Autoimmune pancreatitis (AIP) is a rare form of chronic pancreatitis and is classified into two subtypes: type 1 (associated with systemic IgG4-related disease) and type 2 (not associated with IgG4). Diagnosis is based on a combination of clinical, imaging, serological, and histological findings.
We present the case of a 52-year-old woman who was referred to our department for endoscopic ultrasound (EUS) evaluation due to an enlargement of the pancreatic head. The reported lesion has been identified in recent imaging studies (CT, MRI) performed due to painless obstructive jaundice. Serologically, a markedly elevated serum IgG4 level was recorded, while tumor markers CEA and CA19-9 were within normal limits. Medical history revealed a possibly underdiagnosed IgG4-related ocular disease; the patient had undergone surgical excision of the lacrimal gland three years earlier, due to severe inflammation and vision impairment. The histological exams revealed dense lymphoplasmacytic infiltrate, storiform fibrosis and IgG4-positive lymphoplasmacytic infiltration with IgG4+/IgG plasma cell ratio <20%.
EUS revealed diffuse, homogeneous and hypoechoic enlargement of the head, uncinate, isthmus, and part of the body of the pancreas, without clear features of an infiltrative neoplasm. The pancreatic duct appeared thin yet visible, whereas the intrapancreatic portion of the common bile duct was narrow with upstream dilatation. Endoscopic ultrasound-guided biopsy showed extensive fibrosis with scattered lymphocytic aggregates, numerous small tubular formations, and scattered plasma cells without IgG4 expression.
A presumptive diagnosis of type 1 AIP was made based on the medical history, imaging features and elevated serum IgG4, despite certain atypical findings. Corticosteroid therapy was initiated, leading to rapid clinical and biochemical improvement and marked regression of the imaging findings.

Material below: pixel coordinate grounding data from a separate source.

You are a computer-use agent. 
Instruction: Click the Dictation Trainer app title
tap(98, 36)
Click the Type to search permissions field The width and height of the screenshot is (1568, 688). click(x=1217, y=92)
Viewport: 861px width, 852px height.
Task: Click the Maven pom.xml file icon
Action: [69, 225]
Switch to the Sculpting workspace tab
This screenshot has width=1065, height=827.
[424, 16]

Nonetheless, symptoms relapsed during corticosteroid tapering. The patient, subsequently, appeared with jaundice, blared vision and arthralgia. Following consultation with a rheumatologist, a shared decision was made to initiate rituximab and a substantial improvement was observed. The patient remains under close surveillance with blood tests and frequent clinical assessment.
This case demonstrates the diagnostic problems associated with autoimmune pancreatitis in the absence of histological IgG4 confirmation, underlining the need for a multifactorial approach, particularly when a relevant medical history is present. In uncertain cases, where the diagnosis is unclear, particularly when the traditional diagnostic criteria are not entirely satisfied, the therapeutic response can support the diagnosis.